Всякое видела Венесуэла и за последний период: национализацию, резкий спад производства, разрушительную инфляцию, расстрел войсками толп, грабивших магазины (до 500 убитых в марте 1989 в одном Каракасе), шоковую терапию, обратную приватизацию, оздоровление (хоть и неравномерное) экономика, но не отступила от демократической модели общества, избранной 40 лет назад, и не сомневается в своем будущем. Легко себе, однако, представить, к каким безнадежным выводам относительно судьбы страны пришли бы на основании вышеизложенного наши плакальщицы обоего пола, какие низкие качества они приписали бы венесуэльскому народу. Большая удача этого народа (и наше несчастье) состоит в том, что упомянутые плакальщицы живут не в Каракасе, а в Москве. Венесуэльцам помогает, подозреваю, и то, что на 100 человек в их стране приходится всего 18 телевизоров (4,1 млн. штук на 23 млн. жителей). Другими словами, поле деятельности местных смердяковых, если они есть, там куда меньше, чем в России, где на 100 человек сегодня приходится заведомо больше 45 телевизоров (у нас на 145 млн. жителей два года назад было 64 млн. штук только учтенных телевизоров — это без многих миллионов ввезенных мимо таможен) 83.

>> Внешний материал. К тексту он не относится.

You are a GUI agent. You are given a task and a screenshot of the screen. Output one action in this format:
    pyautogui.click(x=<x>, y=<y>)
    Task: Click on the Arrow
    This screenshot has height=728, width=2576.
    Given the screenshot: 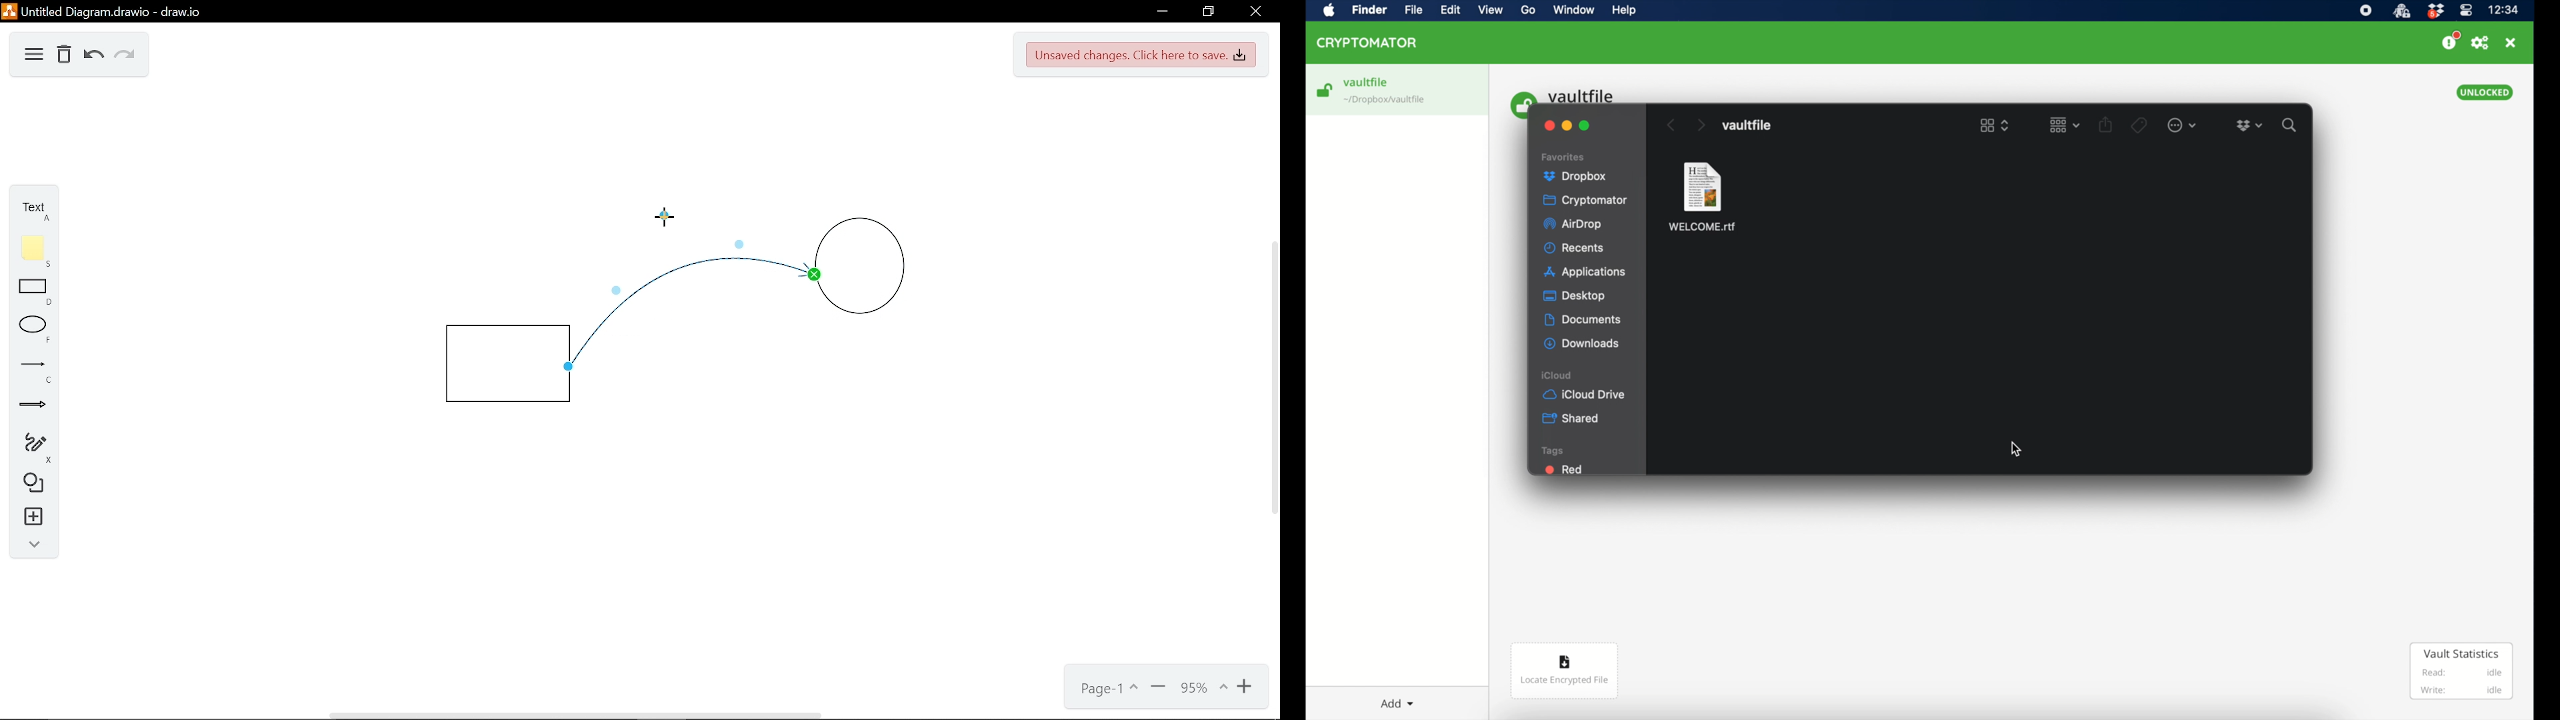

Не подвергаясь негативистскому воздействию, венесуэльцы чувствуют себя комфортно внутри своей национальной культуры. В этом главный секрет их счастья.
О многом говорит и список стран, идущих в «статистике счастья» сразу вслед за Венесуэлой: Турция, США, Нигерия, Австралия, Пуэрто-Рико, Швеция, Филиппины… В этом списке словно нарочно чередуются страны бедные и богатые, еще раз подтверждая отсутствие зависимости между ощущением счастья и доходами на душу населения. Едва ли кто-то осмелится утверждать, что венесуэльцы [турки, нигерийцы и т. д.) вообразили себя счастливыми незаконно и самочинно; поскольку, де,
Они счастливы уже потому, что никто не смеет внушать им, что они живут в состоянии перманентной катастрофы. Зато над тем, чтобы пригнуть нашего гражданина, трудятся самые мощные силы. Бывшие доценты марксизма, отвязанные журналисты, политические легковесы, энергичные грантополучатели, профессиональные хохмачи делают все, чтобы их аудитория чувствовала себя дискомфортно внутри своей национальной культуры. Нагнетание пессимизма идет — порой в лоб, но гораздо чаще намеками, экивоками и обиняками — с утра до вечера.
Мы настолько к этому привыкли, что уже не замечаем. И все же обратите внимание: когда авторы определенного рода заводят речь про неудачные военные кампании в истории России (считанные, замечу), они всегда прибегают к выражениям вроде «позорный исход Крымской войны», «унизительное поражение от японского оружия», «бесславный провал финской кампании 1939–40 гг», «пощечина, полученная в Афганистане»? Но если тот же автор упоминает, скажем, наполеоновскую авантюру, к ней почему-то не прилагается определение «позорная», хотя она завершилась полным разгромом французов и взятием Парижа русскими войсками. Данный ярлык не навешивают на шведов в связи с целым столетием (между 1709 и 1808) их поражений от России, не навешивают даже на Оттоманскую империю, претерпевшую бессчетные разгромы от русского оружия 84. С чисто военной точки зрения Красная Армия совершила чудо, сломав за два месяца, да еще зимних, неприступную «линию Маннергейма», однако мы все время читаем о «провале финской кампании». Такое отношение вытекает, это понятно, из нравственной оценки сталинской политики, но ведь неприступная линия была прорвана, не так ли? С чисто военной точки зрения?
Кстати, почему-то нравственная оценка политики Гитлера не заставила ни одного из наших авторов написать, что Германия подверглась во Второй мировой войне унизительному разгрому, хотя, казалось бы, куда уж дальше. Унизительному, тональному, позорному, оглушительному, неслыханному.
Негласная российская разновидность политкорректности подразумевает, что никакая чернуха не должна быть оспариваема, это как бы неприлично… Недавно Г. Явлинский, лидер партии «Яблоко», заявил, не моргнув глазом, что 97 % населения России живет в нищете 85, и все промолчали, даже прекрасно понимая, что это глупость. У нас, видите ли так принято. Принято раздувать свои проблемы, принято ныть, выть и жаловаться. Удивительно ли, что в странах, где принято совсем другое — не терять бодрость духа, «держать фасон» во что бы то ни стало, улыбаться вопреки скребущим на душе кошкам, подобные заявления воспринимают буквально, им верят (тем более, что хотят верить), их с готовностью перепечатывают?